Il y a également cette brisure au sens propre comme au figuré quand les sentiments amoureux ne sont pas partagés. Alors, oui, les cœurs se cassent et la sensation de mourir traverse les corps tremblotants et fragiles. Dans le film, les êtres déçus ne peuvent pas retenir leurs sanglots jusqu’à-ce que leurs enveloppes corporelles explosent sous le coup des fêlures.

Si on veut pousser l’analyse encore plus loin, on peut aussi voir l’usine d’acier qui creuse la montagne et désagrège la nature comme ce qui a apporté la malédiction sur la ville. Les loups sacrés de fumée peuvent être des envoyés des dieux pour faire retrouver la raison à une ville qui fait fortune et survit sur le dos d’un désastre écologique. Le long-métrage de Mari Okoda pose beaucoup de questions… sans toujours donner de réponses claires.
Casse-tête japonais

Ce que l’on ne peut pas reprocher à Maboroshi, c’est d’être trop simple dans son histoire. Le scénario est foisonnant, multipliant les interrogations sans jamais vraiment y répondre.
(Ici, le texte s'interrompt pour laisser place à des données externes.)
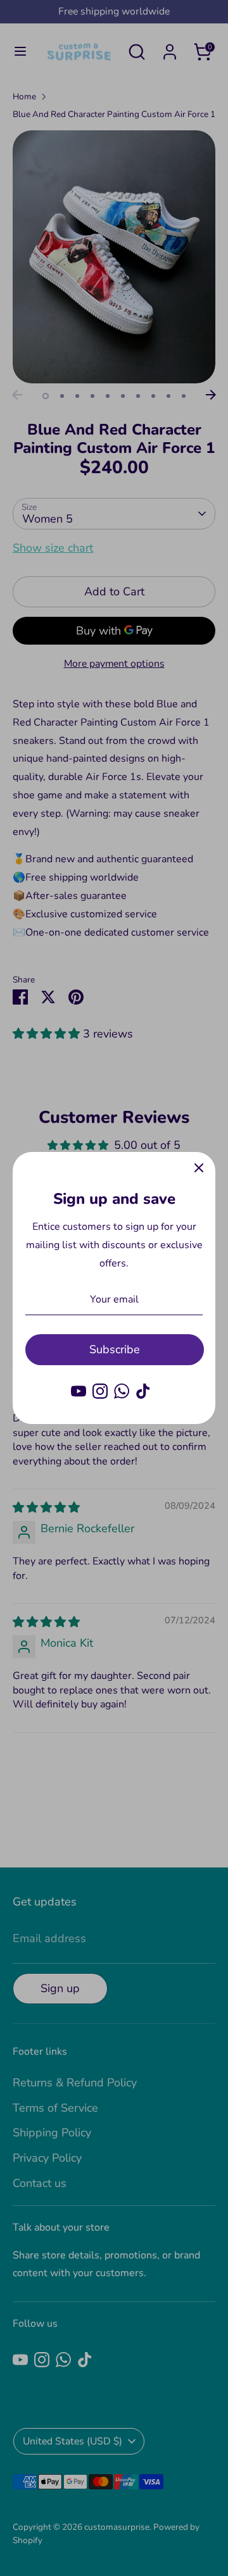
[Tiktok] (143, 1391)
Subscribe (114, 1349)
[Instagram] (100, 1391)
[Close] (199, 1168)
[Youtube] (78, 1391)
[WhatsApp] (121, 1391)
Pourquoi l’explosion de l’usine crée ce monde alternatif ? Est-ce une vengeance divine ? Pourquoi Itsumi, l’étrange jeune fille, grandit aussi vite ? Est-ce qu’elle subit le temps que les habitants originels de Mifuse n’expérimentent plus ? L’histoire tient-elle alors sur plusieurs années ? Mutsumi, Musume et tous ceux qui évoluent dans le monde alternatif disparaissent-ils à la fin ?

Oui, l’aventure de nos amis n’est pas toujours facile à suivre et il faut croire que c’est le parti pris de la réalisatrice/scénariste. Alors il faudra parfois faire marcher votre imagination et, finalement, écrire vous-mêmes à votre guise et suivant vos envies d’espoirs et de désespoirs les scènes du film qui ne vous seront pas montrées.

En 1h50, Maboroshi donne beaucoup de lui, submergé par le désarroi de ces adolescents attachants qui découvrent l’amour en même temps qu’il leur est interdit. Le long-métrage nous offre une belle aventure, certes imparfaite, mais sincère dans les tourments et la beauté qu’elle veut nous décrire.

Le film est disponible sur Netflix depuis le 15 janvier.